## [TASK]
Beginning with the first line, transcribe the entries below exactly through the line containing "Click the comment", inclusive.

TASK MATERIAL Block Start

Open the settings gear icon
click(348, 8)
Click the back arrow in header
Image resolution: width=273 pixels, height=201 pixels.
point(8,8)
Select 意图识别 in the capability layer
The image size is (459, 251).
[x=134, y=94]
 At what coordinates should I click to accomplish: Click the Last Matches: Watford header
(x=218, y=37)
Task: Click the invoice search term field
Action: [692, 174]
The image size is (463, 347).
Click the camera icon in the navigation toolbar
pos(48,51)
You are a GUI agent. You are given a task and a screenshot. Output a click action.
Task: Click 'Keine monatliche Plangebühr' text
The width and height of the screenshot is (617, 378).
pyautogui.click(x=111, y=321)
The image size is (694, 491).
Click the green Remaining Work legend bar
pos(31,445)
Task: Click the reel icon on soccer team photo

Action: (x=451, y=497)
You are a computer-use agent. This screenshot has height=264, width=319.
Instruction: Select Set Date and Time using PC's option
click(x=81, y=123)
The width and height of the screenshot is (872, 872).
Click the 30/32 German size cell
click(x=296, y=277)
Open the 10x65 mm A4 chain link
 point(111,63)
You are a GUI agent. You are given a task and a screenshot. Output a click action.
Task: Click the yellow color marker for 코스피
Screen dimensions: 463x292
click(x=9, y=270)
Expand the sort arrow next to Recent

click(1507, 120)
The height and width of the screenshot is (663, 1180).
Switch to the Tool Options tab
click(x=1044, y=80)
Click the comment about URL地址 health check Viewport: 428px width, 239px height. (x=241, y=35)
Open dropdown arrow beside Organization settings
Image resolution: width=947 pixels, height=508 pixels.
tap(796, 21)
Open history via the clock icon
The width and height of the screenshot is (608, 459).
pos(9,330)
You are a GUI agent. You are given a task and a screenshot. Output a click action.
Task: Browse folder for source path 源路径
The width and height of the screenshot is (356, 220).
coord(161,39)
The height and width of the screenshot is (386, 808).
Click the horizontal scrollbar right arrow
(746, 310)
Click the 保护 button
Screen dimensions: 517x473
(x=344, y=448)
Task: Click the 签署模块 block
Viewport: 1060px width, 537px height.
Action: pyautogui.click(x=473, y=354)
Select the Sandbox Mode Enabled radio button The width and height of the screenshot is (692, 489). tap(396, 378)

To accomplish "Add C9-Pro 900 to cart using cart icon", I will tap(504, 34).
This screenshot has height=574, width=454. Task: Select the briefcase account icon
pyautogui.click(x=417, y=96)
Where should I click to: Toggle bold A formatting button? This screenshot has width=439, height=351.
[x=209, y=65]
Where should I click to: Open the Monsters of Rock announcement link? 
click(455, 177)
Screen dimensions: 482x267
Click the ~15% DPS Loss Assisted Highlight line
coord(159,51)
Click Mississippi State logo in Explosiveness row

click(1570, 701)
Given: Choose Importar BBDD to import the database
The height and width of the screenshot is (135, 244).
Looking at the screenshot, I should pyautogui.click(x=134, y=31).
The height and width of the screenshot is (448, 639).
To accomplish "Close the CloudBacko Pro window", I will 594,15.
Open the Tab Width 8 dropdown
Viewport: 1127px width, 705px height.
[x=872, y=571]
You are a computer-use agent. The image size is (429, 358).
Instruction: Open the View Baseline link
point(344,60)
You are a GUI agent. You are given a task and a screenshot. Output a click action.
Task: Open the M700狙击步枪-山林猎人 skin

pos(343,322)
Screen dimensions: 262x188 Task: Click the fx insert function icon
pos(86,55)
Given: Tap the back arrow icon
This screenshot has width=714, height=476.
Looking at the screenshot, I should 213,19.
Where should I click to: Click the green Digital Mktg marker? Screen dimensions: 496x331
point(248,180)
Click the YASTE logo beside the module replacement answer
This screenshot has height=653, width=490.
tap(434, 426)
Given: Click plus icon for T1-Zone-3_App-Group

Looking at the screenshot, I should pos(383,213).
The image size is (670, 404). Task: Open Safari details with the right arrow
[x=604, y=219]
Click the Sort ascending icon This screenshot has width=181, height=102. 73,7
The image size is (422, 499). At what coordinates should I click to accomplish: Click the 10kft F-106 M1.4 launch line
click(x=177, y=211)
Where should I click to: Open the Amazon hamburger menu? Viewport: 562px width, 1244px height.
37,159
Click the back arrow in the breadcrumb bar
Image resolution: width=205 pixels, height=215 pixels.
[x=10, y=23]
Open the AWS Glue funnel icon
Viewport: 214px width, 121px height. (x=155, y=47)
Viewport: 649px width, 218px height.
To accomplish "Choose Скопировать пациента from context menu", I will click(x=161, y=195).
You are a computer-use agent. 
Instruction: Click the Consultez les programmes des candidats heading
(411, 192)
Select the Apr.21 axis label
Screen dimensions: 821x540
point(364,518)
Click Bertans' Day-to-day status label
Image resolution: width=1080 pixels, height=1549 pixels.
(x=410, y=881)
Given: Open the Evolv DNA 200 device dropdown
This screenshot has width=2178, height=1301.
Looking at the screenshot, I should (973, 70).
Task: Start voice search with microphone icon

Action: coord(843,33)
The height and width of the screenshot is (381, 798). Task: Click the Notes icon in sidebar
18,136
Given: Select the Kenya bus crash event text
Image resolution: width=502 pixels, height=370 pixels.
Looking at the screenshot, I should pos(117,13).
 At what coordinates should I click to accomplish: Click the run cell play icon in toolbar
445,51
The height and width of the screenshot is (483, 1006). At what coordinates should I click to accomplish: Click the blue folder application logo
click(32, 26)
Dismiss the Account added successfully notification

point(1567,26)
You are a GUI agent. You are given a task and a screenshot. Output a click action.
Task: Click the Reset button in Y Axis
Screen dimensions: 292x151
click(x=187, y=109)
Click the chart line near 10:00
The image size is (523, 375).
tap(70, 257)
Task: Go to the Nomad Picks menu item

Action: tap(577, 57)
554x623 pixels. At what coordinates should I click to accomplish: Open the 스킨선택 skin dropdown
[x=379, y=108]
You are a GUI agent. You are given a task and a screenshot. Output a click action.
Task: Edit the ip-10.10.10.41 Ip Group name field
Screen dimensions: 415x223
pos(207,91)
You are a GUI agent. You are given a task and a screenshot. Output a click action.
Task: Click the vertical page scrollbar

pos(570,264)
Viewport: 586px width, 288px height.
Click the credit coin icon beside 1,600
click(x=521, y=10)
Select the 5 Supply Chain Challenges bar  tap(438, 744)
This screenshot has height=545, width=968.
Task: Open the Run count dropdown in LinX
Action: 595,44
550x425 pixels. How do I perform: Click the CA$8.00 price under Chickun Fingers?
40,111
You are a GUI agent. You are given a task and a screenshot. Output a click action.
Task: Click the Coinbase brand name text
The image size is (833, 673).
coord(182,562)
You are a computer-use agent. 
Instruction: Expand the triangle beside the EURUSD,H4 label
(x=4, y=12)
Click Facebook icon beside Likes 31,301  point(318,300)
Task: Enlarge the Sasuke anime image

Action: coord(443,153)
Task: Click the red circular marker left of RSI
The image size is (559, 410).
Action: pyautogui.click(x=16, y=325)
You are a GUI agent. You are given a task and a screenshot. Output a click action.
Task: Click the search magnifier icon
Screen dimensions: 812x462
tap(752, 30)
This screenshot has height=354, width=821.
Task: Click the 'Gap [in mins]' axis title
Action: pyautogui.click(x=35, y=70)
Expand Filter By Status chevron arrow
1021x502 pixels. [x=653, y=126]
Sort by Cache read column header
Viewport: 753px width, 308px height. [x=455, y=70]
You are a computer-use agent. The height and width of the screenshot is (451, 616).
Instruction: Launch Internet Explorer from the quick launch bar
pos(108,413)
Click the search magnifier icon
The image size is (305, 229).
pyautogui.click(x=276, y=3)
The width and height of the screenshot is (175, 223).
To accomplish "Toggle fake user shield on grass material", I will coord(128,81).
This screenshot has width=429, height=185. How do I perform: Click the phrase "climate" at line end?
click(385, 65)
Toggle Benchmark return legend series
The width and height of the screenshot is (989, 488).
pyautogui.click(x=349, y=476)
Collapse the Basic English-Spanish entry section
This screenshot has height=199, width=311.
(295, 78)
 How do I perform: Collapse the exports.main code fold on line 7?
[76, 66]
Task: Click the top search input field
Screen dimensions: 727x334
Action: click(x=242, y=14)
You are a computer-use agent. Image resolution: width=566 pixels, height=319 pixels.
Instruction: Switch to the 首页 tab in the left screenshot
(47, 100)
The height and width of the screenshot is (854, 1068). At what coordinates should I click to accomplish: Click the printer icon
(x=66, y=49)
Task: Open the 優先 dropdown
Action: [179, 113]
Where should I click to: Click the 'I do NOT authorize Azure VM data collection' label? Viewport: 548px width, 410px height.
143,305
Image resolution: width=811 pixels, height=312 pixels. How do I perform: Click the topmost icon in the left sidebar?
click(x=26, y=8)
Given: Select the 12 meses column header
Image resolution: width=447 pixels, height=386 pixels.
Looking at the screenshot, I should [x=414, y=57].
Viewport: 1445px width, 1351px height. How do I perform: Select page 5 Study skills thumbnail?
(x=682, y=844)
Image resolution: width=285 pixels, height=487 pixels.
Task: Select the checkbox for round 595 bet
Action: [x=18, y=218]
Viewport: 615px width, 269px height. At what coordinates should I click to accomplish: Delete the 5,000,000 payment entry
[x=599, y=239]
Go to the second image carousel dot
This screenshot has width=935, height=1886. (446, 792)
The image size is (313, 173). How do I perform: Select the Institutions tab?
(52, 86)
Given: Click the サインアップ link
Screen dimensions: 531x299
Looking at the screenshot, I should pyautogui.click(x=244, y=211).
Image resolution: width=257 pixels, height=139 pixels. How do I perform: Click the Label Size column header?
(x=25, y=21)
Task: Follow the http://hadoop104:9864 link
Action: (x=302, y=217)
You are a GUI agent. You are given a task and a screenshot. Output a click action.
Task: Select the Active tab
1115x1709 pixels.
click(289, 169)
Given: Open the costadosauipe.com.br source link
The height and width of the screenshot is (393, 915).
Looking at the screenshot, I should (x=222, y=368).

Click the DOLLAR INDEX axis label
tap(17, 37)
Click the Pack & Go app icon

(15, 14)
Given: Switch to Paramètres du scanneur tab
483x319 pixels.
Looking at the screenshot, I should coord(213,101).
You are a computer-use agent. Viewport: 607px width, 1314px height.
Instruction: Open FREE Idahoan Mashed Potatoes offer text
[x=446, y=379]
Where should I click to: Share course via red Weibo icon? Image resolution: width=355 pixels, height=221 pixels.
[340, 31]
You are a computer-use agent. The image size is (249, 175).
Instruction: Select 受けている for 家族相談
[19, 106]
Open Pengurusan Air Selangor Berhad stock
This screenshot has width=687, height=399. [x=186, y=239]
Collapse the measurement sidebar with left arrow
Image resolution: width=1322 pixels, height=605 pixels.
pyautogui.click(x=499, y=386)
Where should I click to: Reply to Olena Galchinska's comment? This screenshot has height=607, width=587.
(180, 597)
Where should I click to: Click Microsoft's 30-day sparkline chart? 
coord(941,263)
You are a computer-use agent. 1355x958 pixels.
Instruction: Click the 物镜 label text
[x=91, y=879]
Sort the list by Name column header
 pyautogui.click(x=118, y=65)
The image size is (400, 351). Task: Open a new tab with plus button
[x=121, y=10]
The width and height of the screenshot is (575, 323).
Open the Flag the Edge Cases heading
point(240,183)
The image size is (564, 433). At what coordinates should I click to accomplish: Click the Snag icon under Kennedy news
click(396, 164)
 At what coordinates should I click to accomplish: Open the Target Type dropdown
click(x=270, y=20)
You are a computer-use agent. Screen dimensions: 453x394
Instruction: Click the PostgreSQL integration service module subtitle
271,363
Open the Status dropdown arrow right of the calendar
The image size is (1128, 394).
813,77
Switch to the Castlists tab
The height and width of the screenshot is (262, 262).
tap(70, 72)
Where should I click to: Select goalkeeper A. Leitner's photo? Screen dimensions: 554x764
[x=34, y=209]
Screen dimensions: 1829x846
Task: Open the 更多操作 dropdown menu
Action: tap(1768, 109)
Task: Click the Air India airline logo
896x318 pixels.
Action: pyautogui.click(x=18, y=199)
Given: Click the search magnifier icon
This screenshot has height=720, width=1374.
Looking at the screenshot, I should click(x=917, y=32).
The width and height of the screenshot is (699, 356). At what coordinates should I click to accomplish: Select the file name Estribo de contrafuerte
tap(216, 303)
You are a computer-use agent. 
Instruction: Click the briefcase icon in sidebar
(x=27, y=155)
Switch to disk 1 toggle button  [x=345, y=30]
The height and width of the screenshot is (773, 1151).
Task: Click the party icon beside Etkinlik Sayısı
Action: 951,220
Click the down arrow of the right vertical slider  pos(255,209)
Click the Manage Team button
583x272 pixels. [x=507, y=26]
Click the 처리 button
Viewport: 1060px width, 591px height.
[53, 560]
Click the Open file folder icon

TASK MATERIAL Block End

## [ANSWER FOR THIS EXERCISE]
Open the settings gear icon
click(348, 8)
Click the back arrow in header
Image resolution: width=273 pixels, height=201 pixels.
point(8,8)
Select 意图识别 in the capability layer
The image size is (459, 251).
[x=134, y=94]
 At what coordinates should I click to accomplish: Click the Last Matches: Watford header
(x=218, y=37)
Task: Click the invoice search term field
Action: [692, 174]
The image size is (463, 347).
Click the camera icon in the navigation toolbar
pos(48,51)
You are a GUI agent. You are given a task and a screenshot. Output a click action.
Task: Click 'Keine monatliche Plangebühr' text
The width and height of the screenshot is (617, 378).
pyautogui.click(x=111, y=321)
The image size is (694, 491).
Click the green Remaining Work legend bar
pos(31,445)
Task: Click the reel icon on soccer team photo

Action: (x=451, y=497)
You are a computer-use agent. This screenshot has height=264, width=319.
Instruction: Select Set Date and Time using PC's option
click(x=81, y=123)
The width and height of the screenshot is (872, 872).
Click the 30/32 German size cell
click(x=296, y=277)
Open the 10x65 mm A4 chain link
 point(111,63)
You are a GUI agent. You are given a task and a screenshot. Output a click action.
Task: Click the yellow color marker for 코스피
Screen dimensions: 463x292
click(x=9, y=270)
Expand the sort arrow next to Recent

click(1507, 120)
The height and width of the screenshot is (663, 1180).
Switch to the Tool Options tab
click(x=1044, y=80)
Click the comment about URL地址 health check Viewport: 428px width, 239px height. (x=241, y=35)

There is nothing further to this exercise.